Article:
>>

Comme le Chili fait aussi partie de mes destinations potentielles pour les 5 prochaines années, mon chemin a croisé celui de ce roman graphique de Désirée et Alain Frappier. Elle est écrivain et journaliste, il est illustrateur. Tous deux s’intéressaient depuis longtemps à l’Amérique du Sud, et c’est une rencontre fortuite avec Pedro Atias, réfugié en France, qui les mène finalement à Santiago.

C’est d’abord une belle épigraphe de Patricio Guzman qui ouvre cet album en noir et blanc.

« A cette époque-là, chacun de nous pouvait contenir dans sa poche l’univers entier. »

Les auteurs font le choix d’un récit chronologique très documenté pour évoquer ce pays dont le nom signifie « Là où se termine la terre ». Parallèlement, ils renseignent le lecteur sur l’état et les grands événements du monde à la même période. Pour nombre d’entre nous, le Chili reste souvent associé au nom de Pinochet et à la dictature. Il en est bien question évidemment dans cet album qui se clôt sur l’horreur de ce régime. Mais avant, le Chili pour Pedro c’était aussi la mer, les hivers rudes, l’enfance et l’insouciance, entre la maison d’été et le grand jardin de celle de Santiago. Il a beau appartenir à une famille de « turcos », des immigrés originaires du Liban, Pedro grandit totalement imprégné de l’essence de ce pays pour lequel il sera prêt à s’engager.

<<

Enregistrements stockés du jeu de données:
>>

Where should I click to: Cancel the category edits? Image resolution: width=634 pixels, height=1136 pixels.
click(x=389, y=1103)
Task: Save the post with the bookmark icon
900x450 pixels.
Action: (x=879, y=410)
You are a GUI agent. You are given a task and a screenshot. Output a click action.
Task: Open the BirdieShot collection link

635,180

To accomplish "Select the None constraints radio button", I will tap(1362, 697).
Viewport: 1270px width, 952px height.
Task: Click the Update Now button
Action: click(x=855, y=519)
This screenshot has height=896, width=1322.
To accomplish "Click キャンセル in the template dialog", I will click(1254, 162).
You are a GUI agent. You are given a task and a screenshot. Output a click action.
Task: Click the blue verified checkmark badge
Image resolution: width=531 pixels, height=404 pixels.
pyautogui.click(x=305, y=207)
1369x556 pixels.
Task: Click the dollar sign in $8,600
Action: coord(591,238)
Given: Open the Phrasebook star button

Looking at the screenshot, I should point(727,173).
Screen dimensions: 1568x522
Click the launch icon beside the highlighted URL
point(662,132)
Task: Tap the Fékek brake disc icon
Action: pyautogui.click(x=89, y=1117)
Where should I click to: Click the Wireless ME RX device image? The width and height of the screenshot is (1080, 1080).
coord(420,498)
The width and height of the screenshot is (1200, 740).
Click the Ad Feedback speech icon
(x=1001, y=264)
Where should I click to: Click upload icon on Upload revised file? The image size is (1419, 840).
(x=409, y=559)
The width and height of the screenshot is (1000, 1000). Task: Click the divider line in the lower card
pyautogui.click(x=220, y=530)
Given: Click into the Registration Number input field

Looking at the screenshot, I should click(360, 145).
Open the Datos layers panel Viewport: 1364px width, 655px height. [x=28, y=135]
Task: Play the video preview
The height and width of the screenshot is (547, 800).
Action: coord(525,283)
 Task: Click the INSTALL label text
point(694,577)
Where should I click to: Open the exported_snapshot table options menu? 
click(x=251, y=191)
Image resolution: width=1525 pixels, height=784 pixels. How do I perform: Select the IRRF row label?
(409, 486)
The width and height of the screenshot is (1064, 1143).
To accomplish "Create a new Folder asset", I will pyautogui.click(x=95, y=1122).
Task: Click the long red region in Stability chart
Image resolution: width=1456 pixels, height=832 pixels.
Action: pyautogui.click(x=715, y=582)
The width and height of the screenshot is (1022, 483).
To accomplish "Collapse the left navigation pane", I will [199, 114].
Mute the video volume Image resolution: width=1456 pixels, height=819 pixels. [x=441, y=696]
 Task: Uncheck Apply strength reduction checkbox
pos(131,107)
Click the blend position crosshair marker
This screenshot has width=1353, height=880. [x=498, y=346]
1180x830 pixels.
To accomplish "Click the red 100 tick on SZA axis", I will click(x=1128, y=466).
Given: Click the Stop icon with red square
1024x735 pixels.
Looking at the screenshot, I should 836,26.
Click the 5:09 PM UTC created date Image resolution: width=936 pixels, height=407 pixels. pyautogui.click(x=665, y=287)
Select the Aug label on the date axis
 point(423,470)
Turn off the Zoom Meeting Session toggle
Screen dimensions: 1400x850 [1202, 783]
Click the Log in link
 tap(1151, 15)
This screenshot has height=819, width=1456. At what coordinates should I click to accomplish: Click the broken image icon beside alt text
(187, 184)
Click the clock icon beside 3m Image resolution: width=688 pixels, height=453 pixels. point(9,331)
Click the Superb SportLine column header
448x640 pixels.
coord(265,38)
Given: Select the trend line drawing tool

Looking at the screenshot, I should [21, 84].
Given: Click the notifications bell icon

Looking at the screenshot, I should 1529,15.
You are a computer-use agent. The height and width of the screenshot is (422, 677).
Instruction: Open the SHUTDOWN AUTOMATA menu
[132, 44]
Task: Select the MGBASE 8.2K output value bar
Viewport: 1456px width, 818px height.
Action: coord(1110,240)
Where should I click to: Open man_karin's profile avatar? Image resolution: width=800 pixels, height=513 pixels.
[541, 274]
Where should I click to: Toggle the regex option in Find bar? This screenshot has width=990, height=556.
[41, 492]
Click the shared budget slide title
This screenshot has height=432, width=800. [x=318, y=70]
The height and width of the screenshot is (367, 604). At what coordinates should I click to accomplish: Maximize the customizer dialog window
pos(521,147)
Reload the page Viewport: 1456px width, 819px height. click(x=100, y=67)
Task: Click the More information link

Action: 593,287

<<

Tâches et exercices:
1. D'après l'article, que signifie le nom du Chili ?
2. Réécrivez en tableau Markdown, avec les colonnes « N° » et « Ligne », les lignes des enregistrements qui vont de celle contenant « Task: Click the INSTALL label text » jusqu'à celle contenant « point(423,470) », ces deux lignes comprises, sans les lignes vides.
L'article et les enregistrements constituent deux documents indépendants l'un de l'autre.

Corrigés des exercices:
1. Il signifie « Là où se termine la terre ».

2.
| N° | Ligne |
|---|---|
| 1 |  Task: Click the INSTALL label text |
| 2 | point(694,577) |
| 3 | Where should I click to: Open the exported_snapshot table options menu?  |
| 4 | click(x=251, y=191) |
| 5 | Image resolution: width=1525 pixels, height=784 pixels. How do I perform: Select the IRRF row label? |
| 6 | (409, 486) |
| 7 | The width and height of the screenshot is (1064, 1143). |
| 8 | To accomplish "Create a new Folder asset", I will pyautogui.click(x=95, y=1122). |
| 9 | Task: Click the long red region in Stability chart |
| 10 | Image resolution: width=1456 pixels, height=832 pixels. |
| 11 | Action: pyautogui.click(x=715, y=582) |
| 12 | The width and height of the screenshot is (1022, 483). |
| 13 | To accomplish "Collapse the left navigation pane", I will [199, 114]. |
| 14 | Mute the video volume Image resolution: width=1456 pixels, height=819 pixels. [x=441, y=696] |
| 15 |  Task: Uncheck Apply strength reduction checkbox |
| 16 | pos(131,107) |
| 17 | Click the blend position crosshair marker |
| 18 | This screenshot has width=1353, height=880. [x=498, y=346] |
| 19 | 1180x830 pixels. |
| 20 | To accomplish "Click the red 100 tick on SZA axis", I will click(x=1128, y=466). |
| 21 | Given: Click the Stop icon with red square |
| 22 | 1024x735 pixels. |
| 23 | Looking at the screenshot, I should 836,26. |
| 24 | Click the 5:09 PM UTC created date Image resolution: width=936 pixels, height=407 pixels. pyautogui.click(x=665, y=287) |
| 25 | Select the Aug label on the date axis |
| 26 |  point(423,470) |